4.3 Optimization Results and Comparative Verification
Based on the ideal optimization process parameter combination for simulation verification, the verification results are shown in Figure 8. Among them, Figures 8(a) and (b) are the distribution of the shrinkage porosity defect corresponding to the original process scheme and the optimized shrinkage porosity defect distribution map, respectively. It can be seen that the volume of the shrinkage porosity has significantly reduced and the positions of the shrinkage porosity defects at the edge of the product disappear. The calculated shrinkage porosity volume after optimization is 0.11 cc. Compared with the original process parameter combination, the shrinkage porosity volume is reduced by 70.27%. Figures 8(c) and (d) are the equivalent stress distribution nephograms before and after optimization. The calculated equivalent stress value of the casting after optimization is 293.10 MPa, which is 0.92% lower than that of the original process. In this paper, the combination of PSO – BP and GA algorithms has an obvious optimization effect on the shrinkage porosity defects in the investment casting process, and has a general optimization effect on the equivalent stress of the casting. Overall, it has an optimization effect on the investment casting defects.
5. Conclusions
(1) Based on the BP neural network optimized by PSO, a mapping model between the basic process parameters of investment casting (pouring temperature, mold shell baking temperature, and pouring speed) and the predicted casting defects (shrinkage porosity and equivalent stress) is established. Combined with GA, the ideal process parameter combination can be found according to the actual production requirements.

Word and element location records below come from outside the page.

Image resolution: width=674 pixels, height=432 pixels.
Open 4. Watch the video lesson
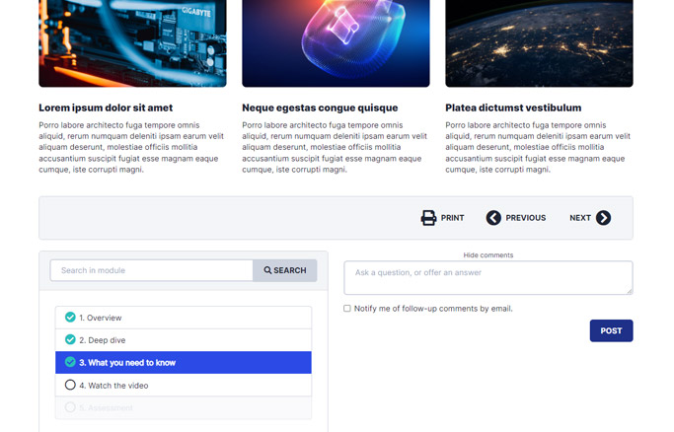[x=113, y=386]
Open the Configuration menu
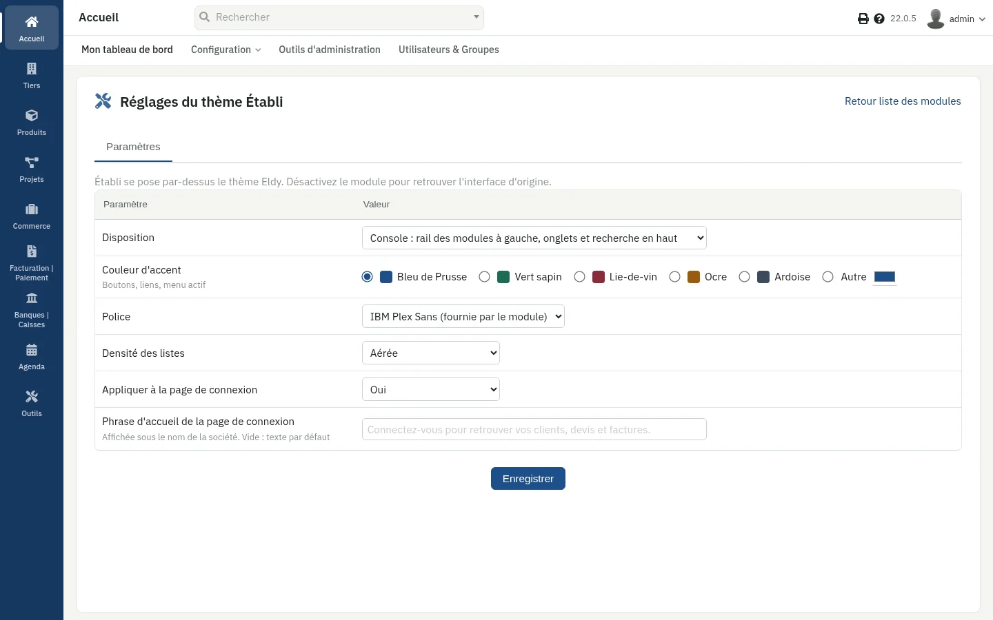 coord(226,50)
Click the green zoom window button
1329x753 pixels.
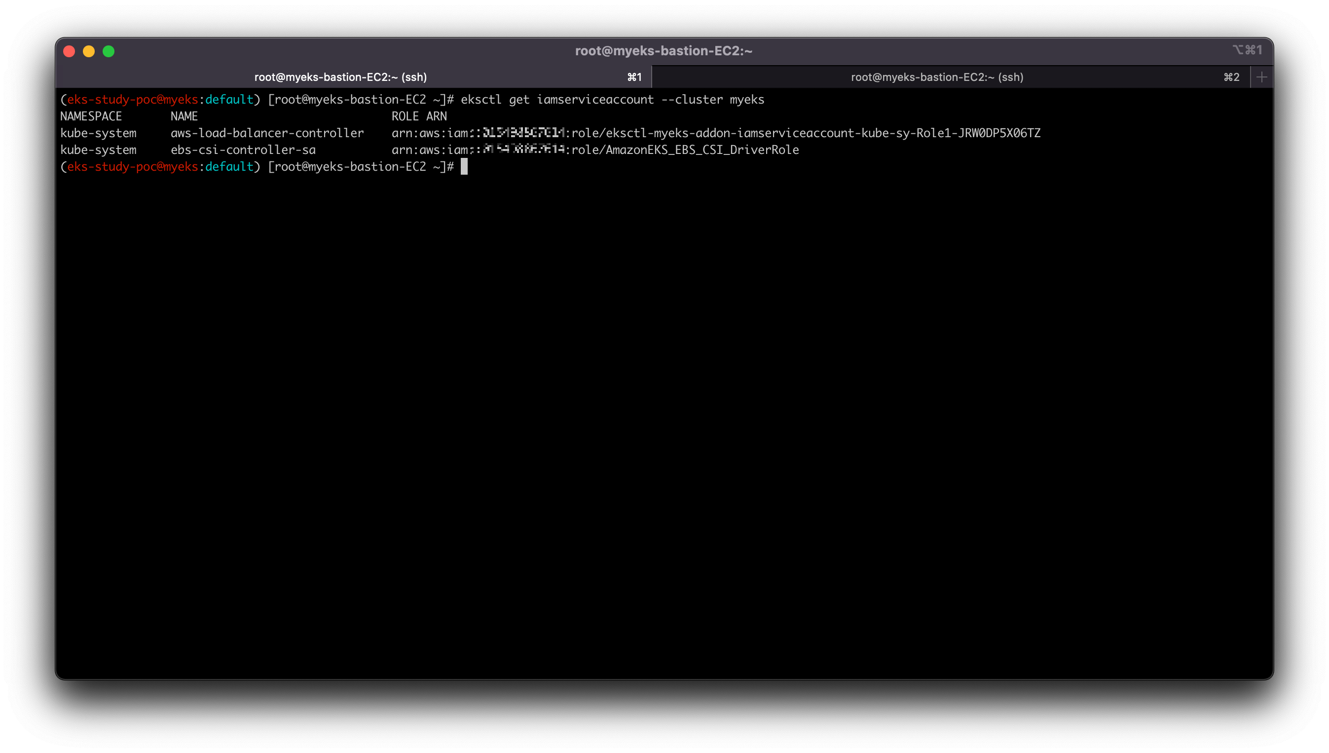pos(109,51)
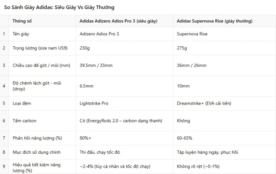The image size is (276, 174).
Task: Click the "Supernova Rise" name cell
Action: (x=192, y=34)
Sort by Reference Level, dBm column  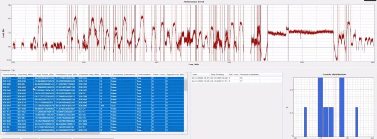click(66, 75)
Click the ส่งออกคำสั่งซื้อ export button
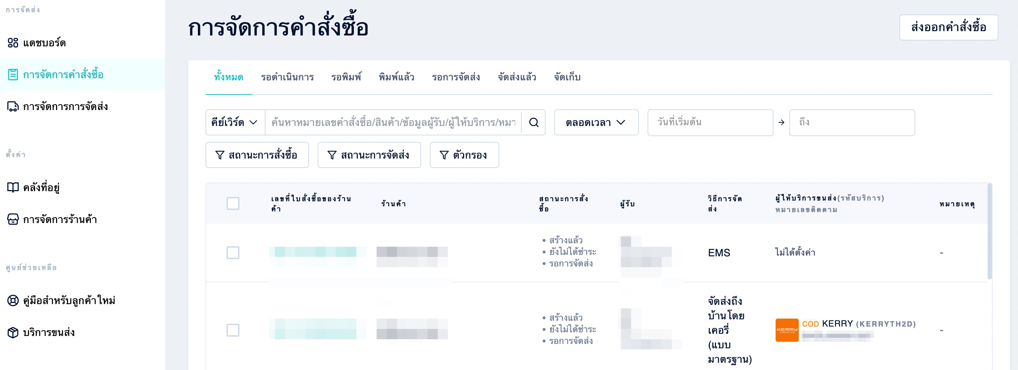Image resolution: width=1018 pixels, height=370 pixels. coord(948,27)
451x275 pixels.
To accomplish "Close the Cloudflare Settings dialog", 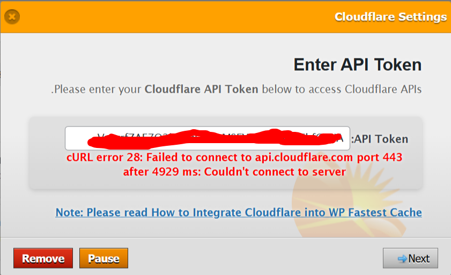I will click(x=12, y=17).
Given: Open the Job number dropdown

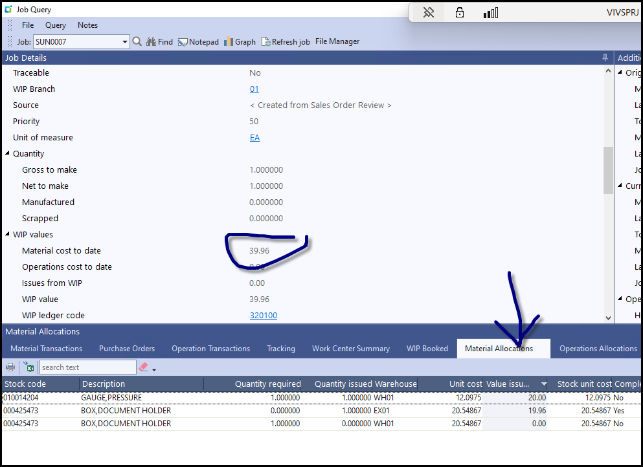Looking at the screenshot, I should point(125,42).
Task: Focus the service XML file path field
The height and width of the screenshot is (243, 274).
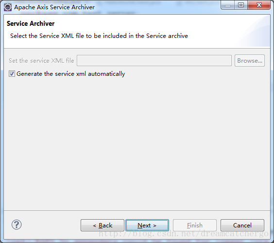Action: 154,60
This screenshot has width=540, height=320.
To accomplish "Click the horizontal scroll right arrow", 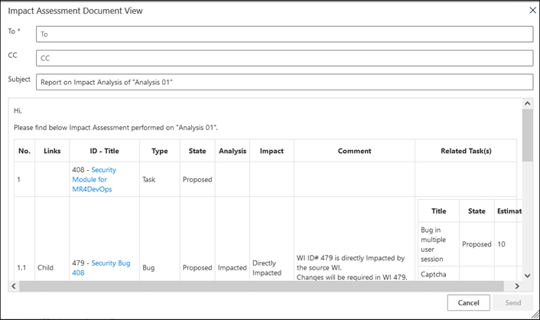I will [517, 286].
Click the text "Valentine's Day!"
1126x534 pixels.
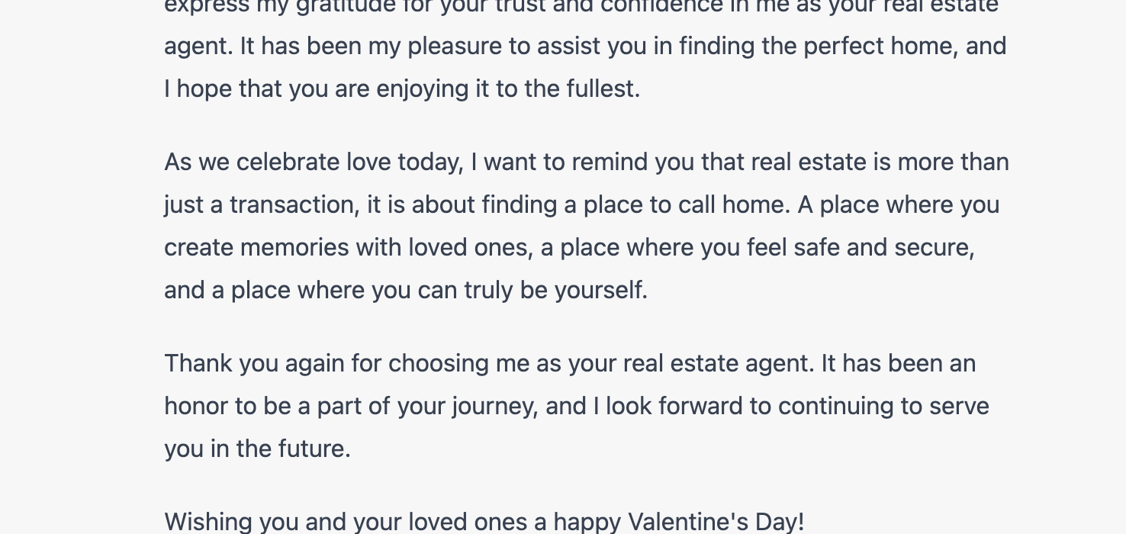716,523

(2) The results of numerical simulation tests show that when the process parameters are set to a pouring temperature of 1581°C, a mold shell baking temperature of 1159°C, and a pouring speed of 1 kg·s^(-1), the shrinkage porosity volume in the casting defects of 316 stainless steel engine parts is reduced by 70.27%, and the equivalent stress value is reduced by 0.92%. Overall, it has an optimization effect on the casting defects, and the optimization effect on the shrinkage porosity defects of the casting is more obvious.
In future research, we can further explore the application of this optimization method in other casting materials and complex casting structures, and continuously improve the optimization algorithm to obtain better casting quality and production efficiency. At the same time, more attention can be paid to the influence of other factors in the casting process on the quality of castings, so as to establish a more comprehensive and accurate casting process optimization model.
This research provides a new idea and method for the optimization of the investment casting process of engine stainless steel parts, which has important theoretical significance and practical value for improving the quality of castings and reducing production costs. It is expected that this method can be widely used in the field of casting production and promote the development of the casting industry.